Some people live the good life, especially when it comes to sailing. From Oct. 24 to 30, the Bitter End Yacht Club, Virgin Gorda, BVI, held its 29th Annual Pro-Am Regatta. This event is special because it matches up amateur sailors (do not read: inexperienced sailors) who get a chance to crew with professional skippers. Racing was in Hobie Waves, Hobie Getaways and Lasers for the qualification series, with IC24s the boat of choice for the Championship. The finalists were: George Huntington, Manhasset; Marylou Scott, NY; Ron Boehm, Santa Barbara, CA; Gordon LeGrande, Raleigh, NC; Chris Smith, Tucson, AZ; Peter Schoen; Corte Madera, CA. These six racers and the other guests (the “Am” part of Pro-Am) made up the crew pool for the 21st Annual Defiance Day Race, which took the fleet down the island of Virgin Gorda to The Baths, with a return race later in the day. The race is in honor of Sir Francis Drake’s visit to North Sound in 1595 (his flagship that year was the Defiance). This year’s pro skippers for the Defiance Day Race, a.k.a. Mount Gay Rum Day, were Sally Barkow, Taylor Canfield, JJ Fetter and Annie Haeger, Anthony Kotoun and Dave Ullman. Both Canfield and Barkow are known in our area for competing in the Knickerbocker Cup Match Race.
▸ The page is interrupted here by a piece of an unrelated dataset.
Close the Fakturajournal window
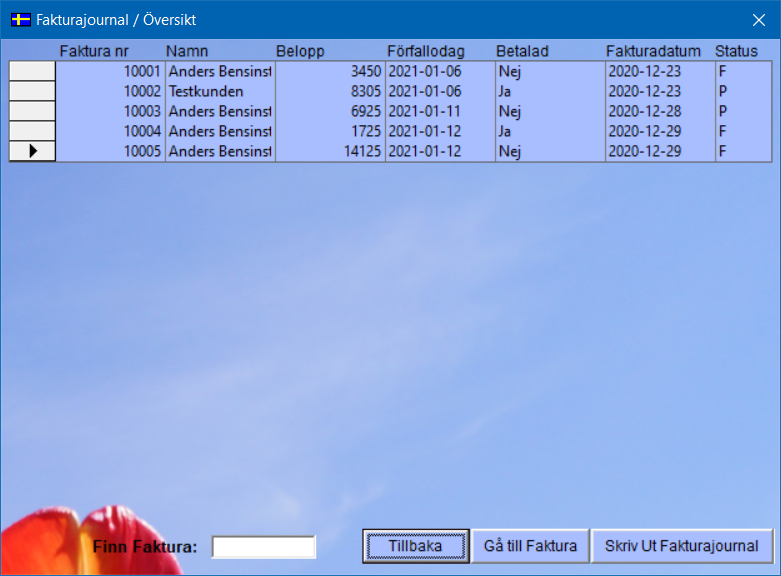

Huntington, a long-time member of Manhasset Bay Yacht Club races in Sonars in Manhasset Bay and an Express 37 across the Sound, is a seven-time participant in the event. He had this to say: “As you know, I am a huge fan of the Bitter End Pro-Am. I got to sail with all the Pros, Sally Barkow, JJ Fetter, Annie Haeger, Anthony Kotoun, Dave Ullman and Taylor Canfield. Taylor let me skipper part of his first day race. It’s not often one gets the number one-rated match race skipper in the world crewing for you. As Bill said, Dave Ullman and Annie Haeger fought it out for third for the week. The student, Annie, won. I was on Dave’s boat that day so I saw the give and take between the teacher and the student. All the pros were great to sail with and their stories were fascinating. Annie, who is one of our Olympic hopefuls, was a pleasure to sail with. These kids need our help to get to the Olympics. Going back every year and seeing old friends from around the country is the best part of the trip. Only 50 weeks until we return.”
What Huntington didn’t say was that four years ago he won the Pro-Am and was given three free days at the Bitter End for the following year. Interested readers can go to the Bitter End Pro-Am Facebook page, scroll down and see the video of Scuttlebutt’s Tom Leweck interviewing Huntington. Check it out, it is very exciting to see a local racer highlighted on the national sailing scene.
The story of the Bitter End Pro-Am ties to our area continues. Bill Simon, race program director, Oakcliff Sailing Center in Oyster Bay was the Chief Principal Race Officer for the event. That has to be one great place to be on race committee. Simon said this about his experience at the Bitter End: “I am honored to have represented Oakcliff Sailing as the Chief Umpire at the 29th Pro-Am at the Bitter End YC. There is no more perfect place for sailors. The guests have the experience of a lifetime sailing with Olympians and World Champions both young and more experienced. This year was a thrill to see Olympic hopeful Annie Haeger match race against her coach and Olympian Dave Ullman in the Petit Finals and win. I was honored to umpire the finals between Olympian Sally Barkow and World Match Race Champion Taylor Canfield.”
In addition to the racing and the post-racing parties, one evening was scheduled for a “State of the Sport” panel discussion, sponsored by the Better Chip and was quite well-attended. The discussions ranged from junior sailing, to the Olympics, to world-class match racing, to the Volvo Ocean Race, to “foiling for all,” to the rigors of the pro circuit. Questions from the audience included a healthy discourse on diversity in the sport of sailing. All six Pro-Am skippers participated, and Dave Reed, the editor of Sailing World Magazine, and top pro sailor Terry Hutchinson, who were in the area for the NOOD Regattas, graciously joined in. Tom Leweck, Scuttlebutt Sailing News curmudgeon, was the moderator. Source: John Glynn on the Pro-Am Facebook page.
Port Sailing School has announced a new sailing location in New Rochelle Marina. They will be taking over the office and classroom that was previously used by New York Sailing School. They will move some staff from Port Washington as well as hire local talent. New Rochelle Marina has a restaurant with indoor/outdoor dining overlooking the harbor. Port Sailing will be offering lessons and rentals with a fleet of five Sonars and a Cal 25 sailboat at the new location. Their “Gull” launch will move to the new location and provide launch service. All memberships from their original location will continue.